Esta vez no había sido de casualidad. Edwin Schneil estaba en un asentamiento del río Timpía, con una familia de antiguos conocidos, cuando sorpresivamente llegaron allí otras familias de los contornos, en estado de gran excitación. Edwin advirtió conciliábulos; lo señalaban, se apartaban para discutir. Adivinó el motivo de su alarma. Les dijo que no se preocuparan, se iría de inmediato. Hubo un momentáneo consenso sin embargo, a insistencia de los dueños de casa, y le indicaron que podía quedarse. Pero cuando llegó el que esperaban, surgió una nueva discusión, áspera, larga, porque el hablador exigió de mal modo, gesticulando, que el forastero se fuera, en tanto que la familia del lugar estaba empeñada en que se quedara. Edwin Schneil optó por despedirse de sus huéspedes, diciéndoles que no quería ser la causa de una disputa. Hizo un lío con sus cosas y se marchó. Iba rumbo a otro asentamiento, por la trocha, cuando los machiguengas donde estuvo alojado vinieron a darle alcance. Podía regresar, podía quedarse. Habían convencido al hablador.
– La verdad, no estaban convencidos ni unos ni otros de que yo me quedara y menos todavía que ellos el hablador -añadió-. A éste no le hacía ninguna gracia mi presencia allí. Me hizo sentir su hostilidad no mirándome ni una sola vez. Ésa es la manera machiguenga: volverlo a uno invisible con su odio. Pero esa familia del Timpía y nosotros teníamos una relación muy estrecha, un parentesco espiritual, nos tratábamos de «padres» e «hijos»…
– ¿Es muy fuerte la ley de la hospitalidad entre los machiguengas?
– La ley del parentesco, más bien -dijo la señora Schneil-. Si unos «parientes» van a alojarse a casa de otros, son tratados como príncipes. No ocurre con frecuencia, por las grandes distancias a que viven. Por eso hicieron regresar a Edwin y se resignaron a que oyera al hablador. No querían ofender a un «pariente».
– Mejor hubieran sido menos hospitalarios y me hubieran dejado partir -suspiró Edwin Schneil-. Todavía me duelen los huesos, y, sobre todo, la boca, de tanto bostezar, recordando esa noche.

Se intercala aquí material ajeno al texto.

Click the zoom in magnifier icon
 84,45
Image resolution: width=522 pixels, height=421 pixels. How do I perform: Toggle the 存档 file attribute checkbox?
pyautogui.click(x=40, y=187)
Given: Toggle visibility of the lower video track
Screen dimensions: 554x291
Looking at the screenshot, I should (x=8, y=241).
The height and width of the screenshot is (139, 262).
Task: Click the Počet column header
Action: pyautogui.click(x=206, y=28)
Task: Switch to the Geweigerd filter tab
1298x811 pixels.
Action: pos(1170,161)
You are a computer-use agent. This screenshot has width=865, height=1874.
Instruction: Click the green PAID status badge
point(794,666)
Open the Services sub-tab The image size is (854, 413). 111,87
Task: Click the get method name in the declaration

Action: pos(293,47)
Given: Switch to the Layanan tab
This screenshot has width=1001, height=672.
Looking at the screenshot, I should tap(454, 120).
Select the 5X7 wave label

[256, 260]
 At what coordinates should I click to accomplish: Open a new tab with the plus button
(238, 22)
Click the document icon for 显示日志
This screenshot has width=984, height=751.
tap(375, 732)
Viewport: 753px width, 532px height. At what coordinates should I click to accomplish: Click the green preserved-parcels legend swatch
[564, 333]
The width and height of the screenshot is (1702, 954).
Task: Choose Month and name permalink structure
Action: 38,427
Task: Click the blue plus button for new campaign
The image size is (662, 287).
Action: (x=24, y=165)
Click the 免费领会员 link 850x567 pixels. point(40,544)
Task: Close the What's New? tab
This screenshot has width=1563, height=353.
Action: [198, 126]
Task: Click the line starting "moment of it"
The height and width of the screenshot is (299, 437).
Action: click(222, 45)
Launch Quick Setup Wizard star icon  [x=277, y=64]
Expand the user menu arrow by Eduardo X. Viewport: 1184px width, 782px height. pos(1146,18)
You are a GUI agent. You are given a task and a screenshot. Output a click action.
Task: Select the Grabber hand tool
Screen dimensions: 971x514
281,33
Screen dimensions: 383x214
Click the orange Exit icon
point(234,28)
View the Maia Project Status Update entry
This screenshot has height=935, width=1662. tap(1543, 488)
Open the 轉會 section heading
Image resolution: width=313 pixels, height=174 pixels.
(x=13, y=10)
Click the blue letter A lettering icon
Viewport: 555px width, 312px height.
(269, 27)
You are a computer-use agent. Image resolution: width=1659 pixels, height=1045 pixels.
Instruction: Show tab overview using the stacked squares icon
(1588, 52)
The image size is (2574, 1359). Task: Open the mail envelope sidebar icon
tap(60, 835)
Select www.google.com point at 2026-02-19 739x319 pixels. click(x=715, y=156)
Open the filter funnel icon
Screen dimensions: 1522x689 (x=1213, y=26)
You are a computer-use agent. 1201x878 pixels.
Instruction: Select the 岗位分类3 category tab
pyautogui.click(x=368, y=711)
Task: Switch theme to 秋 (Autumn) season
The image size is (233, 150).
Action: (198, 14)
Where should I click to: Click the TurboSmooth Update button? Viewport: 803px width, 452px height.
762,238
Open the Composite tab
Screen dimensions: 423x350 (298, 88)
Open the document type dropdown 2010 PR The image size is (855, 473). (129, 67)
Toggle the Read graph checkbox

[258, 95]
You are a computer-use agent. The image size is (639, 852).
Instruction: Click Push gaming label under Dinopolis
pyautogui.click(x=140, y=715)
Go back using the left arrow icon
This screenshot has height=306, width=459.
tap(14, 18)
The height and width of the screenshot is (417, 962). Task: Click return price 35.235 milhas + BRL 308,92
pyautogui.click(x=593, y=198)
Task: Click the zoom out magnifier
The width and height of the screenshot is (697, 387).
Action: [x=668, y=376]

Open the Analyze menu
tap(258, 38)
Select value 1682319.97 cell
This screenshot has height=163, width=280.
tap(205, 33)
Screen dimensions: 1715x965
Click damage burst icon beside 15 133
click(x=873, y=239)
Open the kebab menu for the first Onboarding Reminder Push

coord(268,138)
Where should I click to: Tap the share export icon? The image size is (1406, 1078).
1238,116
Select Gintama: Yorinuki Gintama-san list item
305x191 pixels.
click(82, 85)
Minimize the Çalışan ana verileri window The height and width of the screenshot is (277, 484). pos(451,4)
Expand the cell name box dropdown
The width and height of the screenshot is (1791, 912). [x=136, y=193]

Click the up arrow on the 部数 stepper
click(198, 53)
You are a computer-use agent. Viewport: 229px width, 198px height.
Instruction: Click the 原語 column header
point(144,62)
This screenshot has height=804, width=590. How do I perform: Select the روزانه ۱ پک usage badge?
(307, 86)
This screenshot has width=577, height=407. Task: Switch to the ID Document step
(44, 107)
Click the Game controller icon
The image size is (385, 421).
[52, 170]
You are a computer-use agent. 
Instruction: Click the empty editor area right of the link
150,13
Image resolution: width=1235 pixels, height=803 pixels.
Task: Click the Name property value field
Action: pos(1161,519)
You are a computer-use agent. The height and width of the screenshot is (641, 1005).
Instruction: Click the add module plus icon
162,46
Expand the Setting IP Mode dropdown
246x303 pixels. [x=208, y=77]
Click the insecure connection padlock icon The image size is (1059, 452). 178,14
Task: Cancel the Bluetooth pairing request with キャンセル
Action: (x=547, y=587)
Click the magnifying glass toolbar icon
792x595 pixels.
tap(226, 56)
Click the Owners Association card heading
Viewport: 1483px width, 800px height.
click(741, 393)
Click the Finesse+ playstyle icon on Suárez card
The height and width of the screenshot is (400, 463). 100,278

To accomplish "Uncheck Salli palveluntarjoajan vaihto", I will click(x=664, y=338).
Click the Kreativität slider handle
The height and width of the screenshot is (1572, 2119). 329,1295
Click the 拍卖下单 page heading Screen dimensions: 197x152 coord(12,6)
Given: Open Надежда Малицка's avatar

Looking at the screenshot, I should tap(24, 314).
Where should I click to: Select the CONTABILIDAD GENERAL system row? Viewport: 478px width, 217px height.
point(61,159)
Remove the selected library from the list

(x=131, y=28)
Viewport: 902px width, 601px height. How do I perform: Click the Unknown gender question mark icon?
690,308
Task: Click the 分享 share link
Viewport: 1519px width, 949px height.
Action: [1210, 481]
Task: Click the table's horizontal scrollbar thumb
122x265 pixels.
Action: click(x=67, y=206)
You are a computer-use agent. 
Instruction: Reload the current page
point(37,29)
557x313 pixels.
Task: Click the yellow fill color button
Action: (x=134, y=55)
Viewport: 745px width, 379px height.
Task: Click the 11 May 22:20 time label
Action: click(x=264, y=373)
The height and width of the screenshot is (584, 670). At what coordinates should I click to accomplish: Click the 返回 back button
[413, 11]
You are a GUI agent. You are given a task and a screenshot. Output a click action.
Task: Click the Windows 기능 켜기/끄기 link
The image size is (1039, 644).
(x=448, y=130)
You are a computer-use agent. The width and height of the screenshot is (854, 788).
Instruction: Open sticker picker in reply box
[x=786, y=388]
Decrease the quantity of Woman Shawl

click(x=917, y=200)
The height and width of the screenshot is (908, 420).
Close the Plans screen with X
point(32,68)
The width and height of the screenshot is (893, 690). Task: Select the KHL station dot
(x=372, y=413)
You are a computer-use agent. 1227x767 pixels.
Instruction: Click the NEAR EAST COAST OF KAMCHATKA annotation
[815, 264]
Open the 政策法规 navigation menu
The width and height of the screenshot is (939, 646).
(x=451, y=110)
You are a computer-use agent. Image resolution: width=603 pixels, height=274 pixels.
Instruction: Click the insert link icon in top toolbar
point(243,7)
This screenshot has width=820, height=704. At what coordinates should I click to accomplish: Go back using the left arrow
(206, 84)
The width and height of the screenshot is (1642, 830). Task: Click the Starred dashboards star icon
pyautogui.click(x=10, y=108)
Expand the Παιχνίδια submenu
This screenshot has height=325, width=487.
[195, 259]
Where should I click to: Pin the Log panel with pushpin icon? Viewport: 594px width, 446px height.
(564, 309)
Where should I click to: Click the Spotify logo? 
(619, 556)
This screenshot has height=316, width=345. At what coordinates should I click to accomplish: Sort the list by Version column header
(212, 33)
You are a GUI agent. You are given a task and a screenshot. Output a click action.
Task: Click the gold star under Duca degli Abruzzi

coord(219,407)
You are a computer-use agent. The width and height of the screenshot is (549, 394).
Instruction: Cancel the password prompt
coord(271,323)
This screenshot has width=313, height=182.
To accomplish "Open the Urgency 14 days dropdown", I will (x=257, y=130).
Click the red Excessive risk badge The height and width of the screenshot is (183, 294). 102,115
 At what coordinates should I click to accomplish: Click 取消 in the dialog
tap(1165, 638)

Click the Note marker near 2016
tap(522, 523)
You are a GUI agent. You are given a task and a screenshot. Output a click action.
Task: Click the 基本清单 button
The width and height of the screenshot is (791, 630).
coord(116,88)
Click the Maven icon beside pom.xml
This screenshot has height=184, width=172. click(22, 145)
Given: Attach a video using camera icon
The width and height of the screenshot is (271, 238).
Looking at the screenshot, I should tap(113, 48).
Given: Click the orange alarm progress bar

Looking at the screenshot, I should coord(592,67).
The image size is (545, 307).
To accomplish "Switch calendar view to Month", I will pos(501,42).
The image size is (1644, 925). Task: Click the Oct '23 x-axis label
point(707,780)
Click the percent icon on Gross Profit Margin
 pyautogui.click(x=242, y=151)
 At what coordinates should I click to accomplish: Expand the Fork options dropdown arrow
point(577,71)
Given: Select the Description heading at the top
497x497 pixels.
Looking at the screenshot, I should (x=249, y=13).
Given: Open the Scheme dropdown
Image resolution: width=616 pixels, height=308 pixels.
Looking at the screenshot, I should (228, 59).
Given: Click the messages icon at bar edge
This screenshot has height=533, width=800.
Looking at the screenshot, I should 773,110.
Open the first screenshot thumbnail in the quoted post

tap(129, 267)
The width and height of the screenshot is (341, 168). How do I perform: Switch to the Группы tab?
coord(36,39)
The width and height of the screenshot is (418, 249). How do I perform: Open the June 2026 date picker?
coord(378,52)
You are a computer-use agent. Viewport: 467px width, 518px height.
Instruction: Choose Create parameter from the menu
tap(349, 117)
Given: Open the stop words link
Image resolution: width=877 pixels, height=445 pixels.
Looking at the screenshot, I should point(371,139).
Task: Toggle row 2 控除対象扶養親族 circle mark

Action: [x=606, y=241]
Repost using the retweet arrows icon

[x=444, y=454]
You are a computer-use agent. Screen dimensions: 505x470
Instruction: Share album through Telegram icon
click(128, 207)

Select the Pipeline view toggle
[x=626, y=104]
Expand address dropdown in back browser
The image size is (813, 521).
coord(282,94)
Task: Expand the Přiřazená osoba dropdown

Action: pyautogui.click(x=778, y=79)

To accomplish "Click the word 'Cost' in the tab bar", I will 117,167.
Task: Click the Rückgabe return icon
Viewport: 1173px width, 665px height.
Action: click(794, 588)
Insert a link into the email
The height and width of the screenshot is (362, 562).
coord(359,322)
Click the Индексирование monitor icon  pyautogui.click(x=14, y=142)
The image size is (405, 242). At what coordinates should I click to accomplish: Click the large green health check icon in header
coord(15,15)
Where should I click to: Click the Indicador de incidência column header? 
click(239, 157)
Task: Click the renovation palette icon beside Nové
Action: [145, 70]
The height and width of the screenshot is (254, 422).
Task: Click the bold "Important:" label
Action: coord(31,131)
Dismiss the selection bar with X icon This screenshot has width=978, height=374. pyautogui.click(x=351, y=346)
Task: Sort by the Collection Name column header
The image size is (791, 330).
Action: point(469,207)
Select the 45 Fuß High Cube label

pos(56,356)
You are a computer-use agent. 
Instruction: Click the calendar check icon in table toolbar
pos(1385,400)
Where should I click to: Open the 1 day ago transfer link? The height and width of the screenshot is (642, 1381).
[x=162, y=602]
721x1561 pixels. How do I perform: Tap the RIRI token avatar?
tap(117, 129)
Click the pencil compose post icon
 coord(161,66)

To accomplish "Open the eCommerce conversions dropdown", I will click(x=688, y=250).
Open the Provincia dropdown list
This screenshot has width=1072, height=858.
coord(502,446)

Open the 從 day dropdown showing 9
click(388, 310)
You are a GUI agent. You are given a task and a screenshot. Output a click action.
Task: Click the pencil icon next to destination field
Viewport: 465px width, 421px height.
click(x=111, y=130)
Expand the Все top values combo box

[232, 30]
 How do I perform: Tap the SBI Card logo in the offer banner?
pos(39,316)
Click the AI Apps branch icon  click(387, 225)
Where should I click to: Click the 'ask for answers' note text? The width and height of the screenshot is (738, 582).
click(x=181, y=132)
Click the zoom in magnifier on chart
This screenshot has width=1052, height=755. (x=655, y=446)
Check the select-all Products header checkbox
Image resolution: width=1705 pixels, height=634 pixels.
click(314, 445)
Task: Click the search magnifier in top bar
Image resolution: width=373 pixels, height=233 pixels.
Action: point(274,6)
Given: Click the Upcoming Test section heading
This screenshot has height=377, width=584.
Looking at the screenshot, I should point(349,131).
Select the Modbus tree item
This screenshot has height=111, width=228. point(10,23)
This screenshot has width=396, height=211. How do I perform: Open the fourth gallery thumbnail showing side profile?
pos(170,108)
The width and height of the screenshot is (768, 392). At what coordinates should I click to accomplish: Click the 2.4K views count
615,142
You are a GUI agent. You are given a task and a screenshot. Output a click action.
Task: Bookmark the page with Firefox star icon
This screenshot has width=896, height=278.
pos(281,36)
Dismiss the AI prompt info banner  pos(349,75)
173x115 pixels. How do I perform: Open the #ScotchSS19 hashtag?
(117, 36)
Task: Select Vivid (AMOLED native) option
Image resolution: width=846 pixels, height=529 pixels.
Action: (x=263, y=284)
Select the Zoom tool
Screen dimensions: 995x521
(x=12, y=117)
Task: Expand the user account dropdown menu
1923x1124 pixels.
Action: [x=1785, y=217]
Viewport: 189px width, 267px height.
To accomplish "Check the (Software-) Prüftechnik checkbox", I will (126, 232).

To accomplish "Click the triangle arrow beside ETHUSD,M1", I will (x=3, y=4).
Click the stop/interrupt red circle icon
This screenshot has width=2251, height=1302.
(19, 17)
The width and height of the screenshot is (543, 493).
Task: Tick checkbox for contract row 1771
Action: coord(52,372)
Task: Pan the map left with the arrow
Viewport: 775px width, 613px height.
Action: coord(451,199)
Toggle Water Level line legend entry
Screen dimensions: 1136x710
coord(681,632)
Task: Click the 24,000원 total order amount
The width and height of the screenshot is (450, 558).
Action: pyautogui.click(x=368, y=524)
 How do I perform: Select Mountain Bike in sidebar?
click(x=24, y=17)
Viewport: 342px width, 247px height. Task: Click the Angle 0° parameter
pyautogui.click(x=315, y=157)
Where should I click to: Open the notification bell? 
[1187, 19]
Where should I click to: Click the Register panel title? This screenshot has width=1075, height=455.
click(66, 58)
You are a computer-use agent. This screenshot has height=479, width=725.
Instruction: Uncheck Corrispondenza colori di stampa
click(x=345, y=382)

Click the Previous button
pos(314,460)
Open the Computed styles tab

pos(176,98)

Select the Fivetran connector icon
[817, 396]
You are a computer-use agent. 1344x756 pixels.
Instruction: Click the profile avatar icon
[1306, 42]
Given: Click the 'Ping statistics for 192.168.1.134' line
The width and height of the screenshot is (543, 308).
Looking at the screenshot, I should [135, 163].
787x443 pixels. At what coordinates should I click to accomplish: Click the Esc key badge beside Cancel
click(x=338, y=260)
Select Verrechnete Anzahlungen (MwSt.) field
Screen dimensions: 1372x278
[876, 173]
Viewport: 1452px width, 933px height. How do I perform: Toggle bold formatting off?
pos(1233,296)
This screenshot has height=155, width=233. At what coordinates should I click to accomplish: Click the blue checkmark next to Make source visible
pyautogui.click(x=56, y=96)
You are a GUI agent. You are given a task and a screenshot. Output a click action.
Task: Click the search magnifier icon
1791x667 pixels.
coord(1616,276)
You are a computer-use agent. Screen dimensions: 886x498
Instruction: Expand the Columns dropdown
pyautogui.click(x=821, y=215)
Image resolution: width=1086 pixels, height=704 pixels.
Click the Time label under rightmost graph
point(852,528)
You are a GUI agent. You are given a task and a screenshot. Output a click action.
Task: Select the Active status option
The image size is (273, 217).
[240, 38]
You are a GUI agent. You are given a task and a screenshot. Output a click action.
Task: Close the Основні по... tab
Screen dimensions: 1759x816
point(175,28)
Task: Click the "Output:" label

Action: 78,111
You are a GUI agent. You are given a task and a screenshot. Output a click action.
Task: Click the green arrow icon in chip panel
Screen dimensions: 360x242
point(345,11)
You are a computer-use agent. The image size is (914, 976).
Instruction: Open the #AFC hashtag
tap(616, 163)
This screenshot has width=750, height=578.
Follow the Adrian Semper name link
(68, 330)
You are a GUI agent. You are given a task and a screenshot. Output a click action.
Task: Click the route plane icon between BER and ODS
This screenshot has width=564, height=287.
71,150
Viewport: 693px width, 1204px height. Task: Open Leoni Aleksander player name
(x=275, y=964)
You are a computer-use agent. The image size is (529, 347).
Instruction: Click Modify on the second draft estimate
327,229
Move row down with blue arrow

El hablador había comenzado sus relatos al atardecer, antes de que se ocultara el sol, y habló todo el resto de la noche, sin interrupción. Cuando calló, la luz encendía las copas de los árboles. Era cerca de media mañana. Edwin Schneil tenía las piernas tan acalambradas, tantas agujetas en el cuerpo, que habían tenido que ayudarlo a ponerse de pie, a dar unos pasos, a aprender de nuevo a andar.
– Nunca he sentido tanta desazón en mi vida -murmuró-. No podía más de la fatiga, de la incomodidad. Toda una noche resistiendo el sueño, el dolor de los músculos. Si me hubiera levantado, se hubieran resentido muchísimo. Sólo la primera hora, o tal vez las dos primeras, estuve siguiendo los cuentos. Después, no hice otra cosa que luchar conmigo mismo para no caer dormido. Y, a pesar de mis esfuerzos, todo el tiempo se me iba la cabeza a un lado y a otro, como el badajo de una campana.
Se rió, bajito, enfrascado en sus recuerdos.
– Edwin todavía tiene pesadillas, acordándose de esa noche en vela, aguantando los bostezos y sobándose las piernas -se rió la señora Schneil.
– ¿Y el hablador? -pregunté.
– Tenía un gran lunar -dijo Edwin Schneil. Hizo una pausa, buscando sus recuerdos o las palabras para describirlos-. Y unos pelos más colorados que los míos. Un tipo raro. Lo que los machiguengas llaman un serigórompi. Quiere decir un excéntrico, alguien distinto de lo normal. Por esos pelos color zanahoria le decimos el albino, el gringo, entre nosotros.